*** INFORMATION GIVEN ***

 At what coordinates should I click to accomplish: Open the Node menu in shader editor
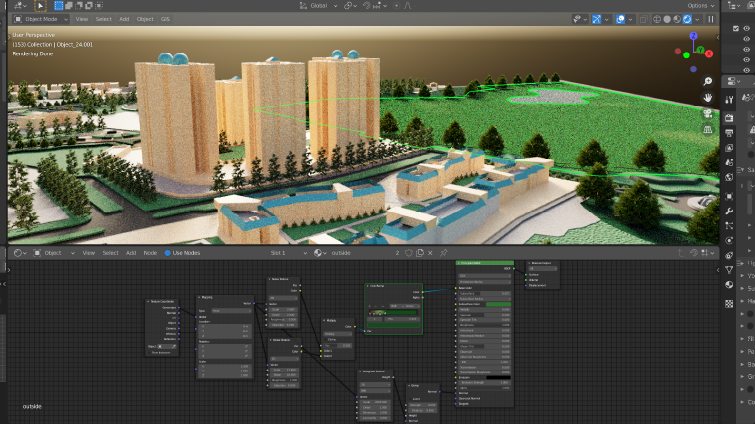coord(151,253)
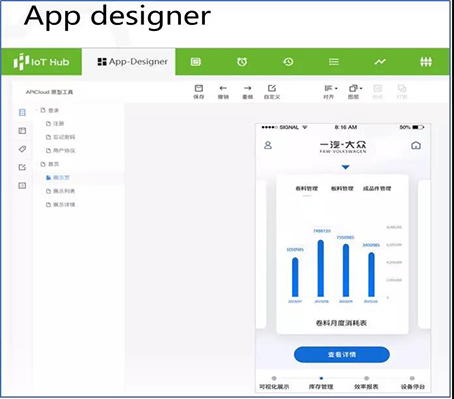This screenshot has height=399, width=454.
Task: Click the customize edit icon in toolbar
Action: click(272, 92)
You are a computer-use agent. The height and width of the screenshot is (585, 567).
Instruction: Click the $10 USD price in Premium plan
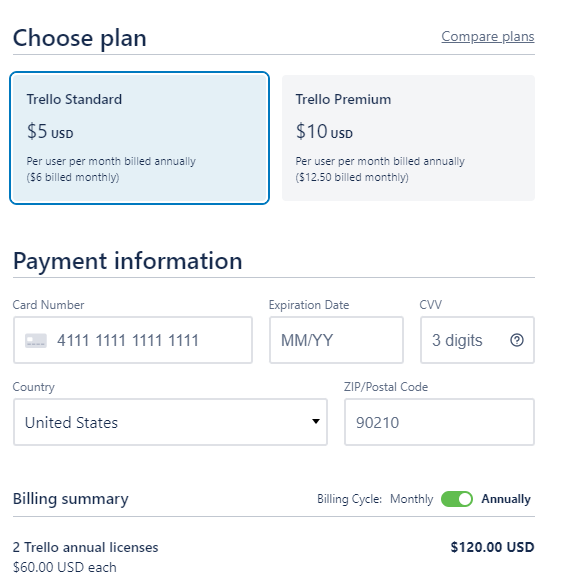[324, 132]
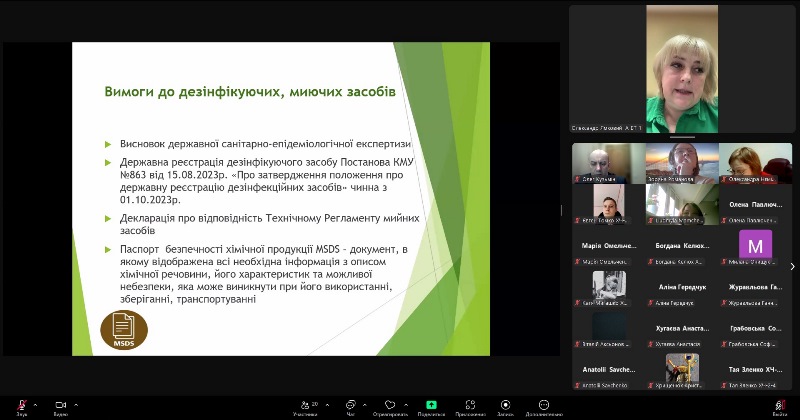Open audio options arrow next to microphone
Viewport: 800px width, 420px height.
click(37, 404)
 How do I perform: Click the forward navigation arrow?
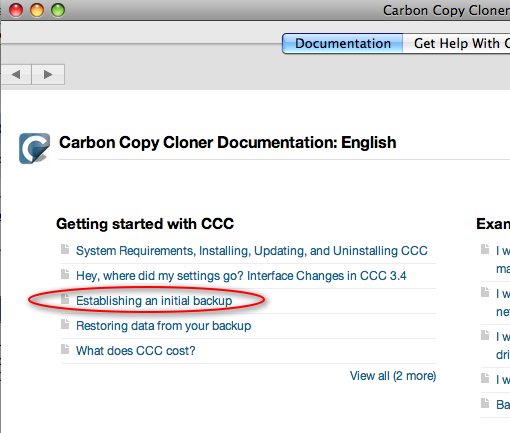tap(48, 74)
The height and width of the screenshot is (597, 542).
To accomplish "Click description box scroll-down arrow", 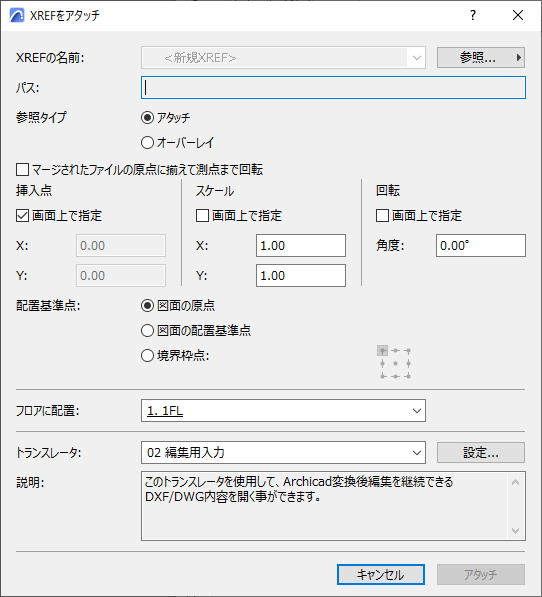I will tap(515, 530).
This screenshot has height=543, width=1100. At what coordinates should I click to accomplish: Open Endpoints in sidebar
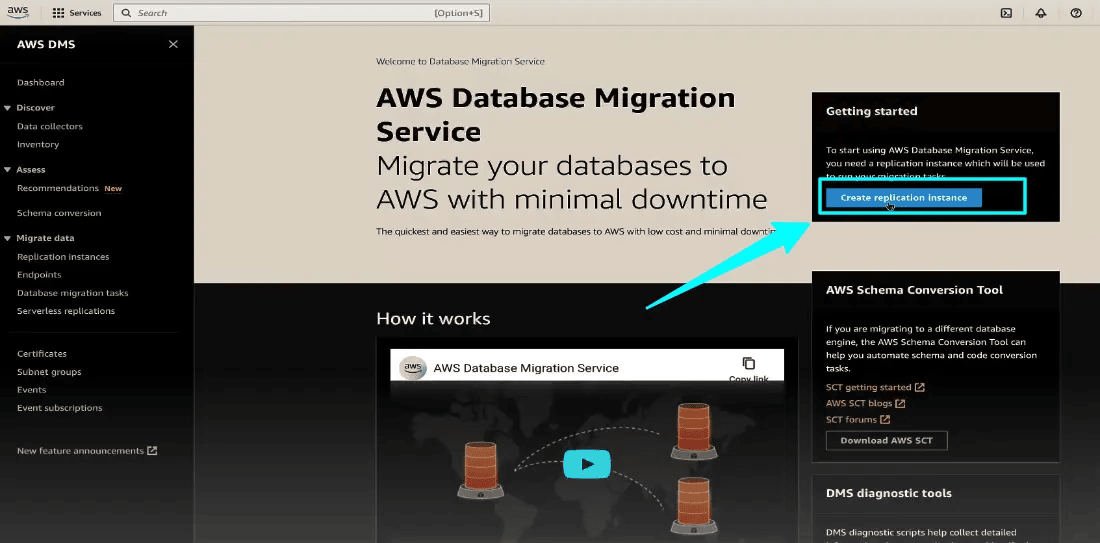[39, 275]
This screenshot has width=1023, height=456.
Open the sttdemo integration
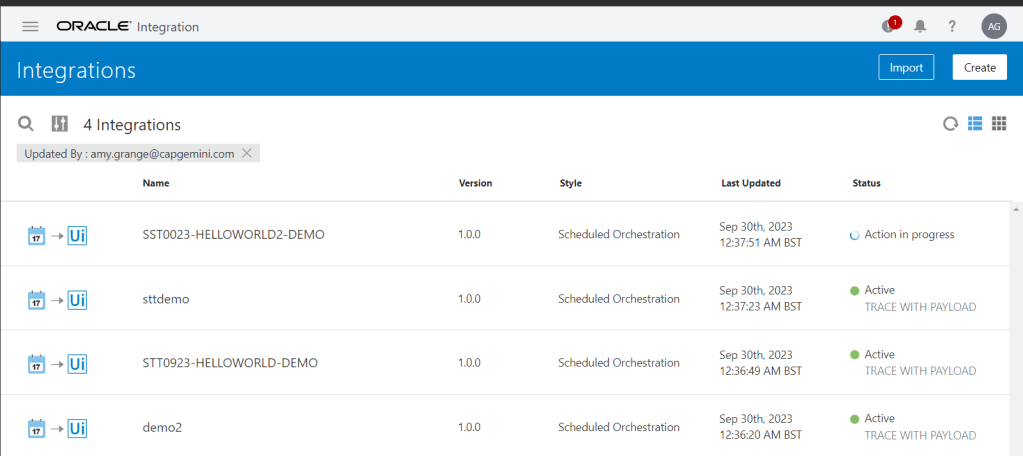tap(166, 298)
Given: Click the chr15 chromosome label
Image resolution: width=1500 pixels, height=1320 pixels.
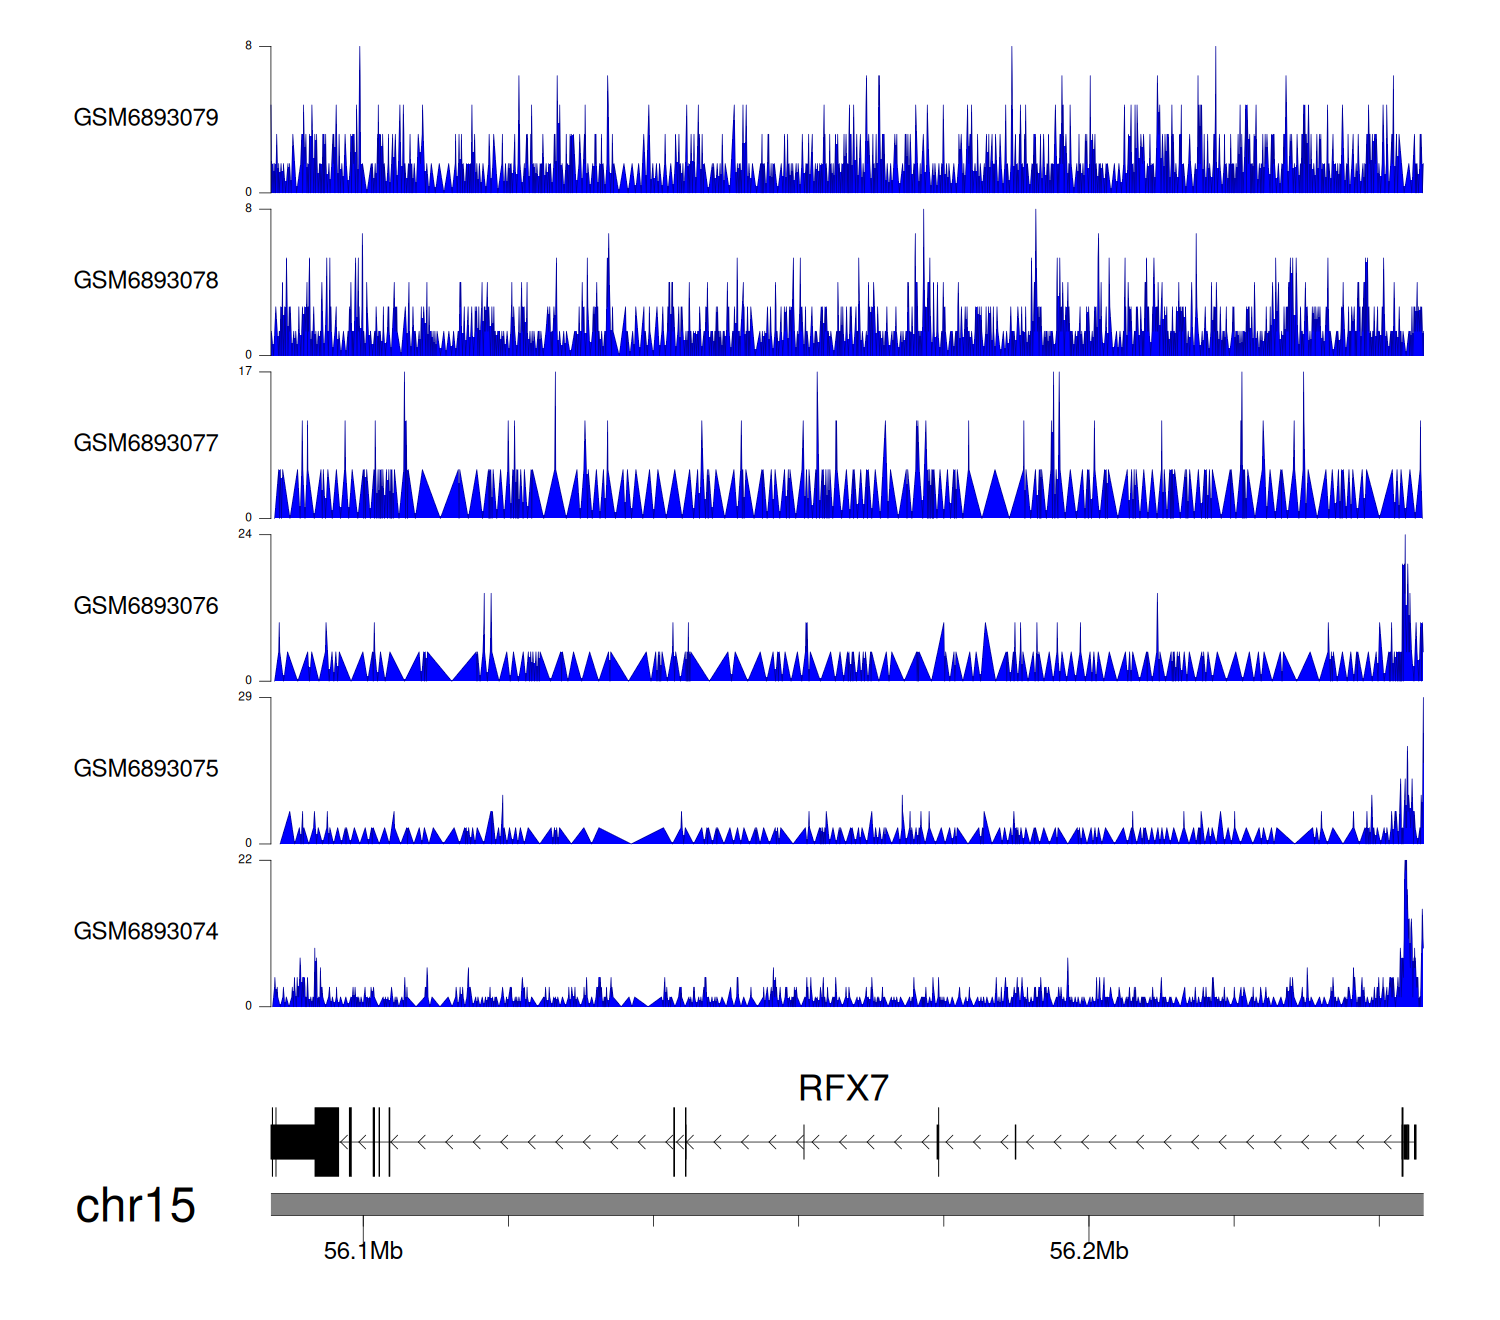Looking at the screenshot, I should [x=135, y=1206].
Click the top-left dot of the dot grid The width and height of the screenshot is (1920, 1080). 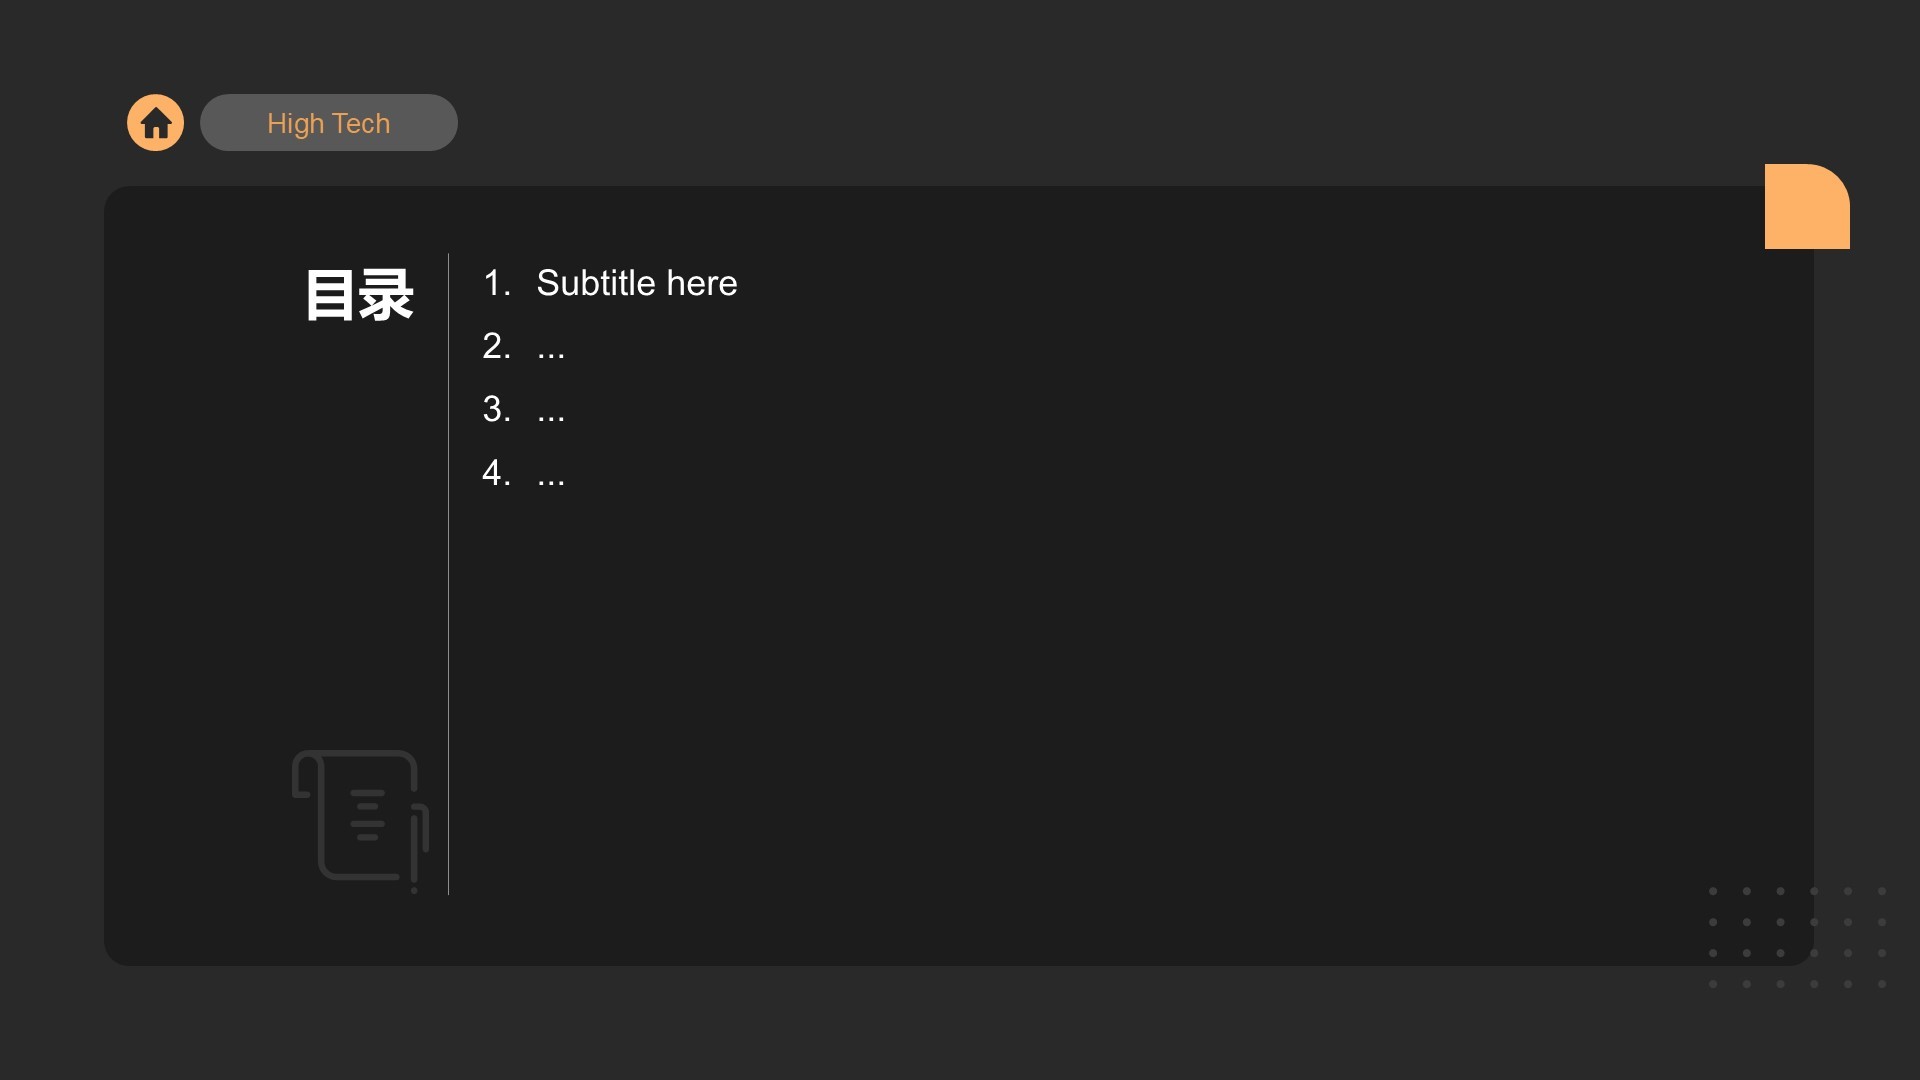coord(1713,891)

*** End of INFORMATION GIVEN ***

Having found the line with "This screenshot has height=543, width=1100." and the line with "Given: Click the chr15 chromosome label" in the material above, write out exactly those two and every line between, leaving the pictures out.

This screenshot has height=543, width=1100. At what coordinates should I click to accomplish: Open Endpoints in sidebar
[39, 275]
This screenshot has width=1023, height=456.
Open the sttdemo integration
tap(166, 298)
Given: Click the chr15 chromosome label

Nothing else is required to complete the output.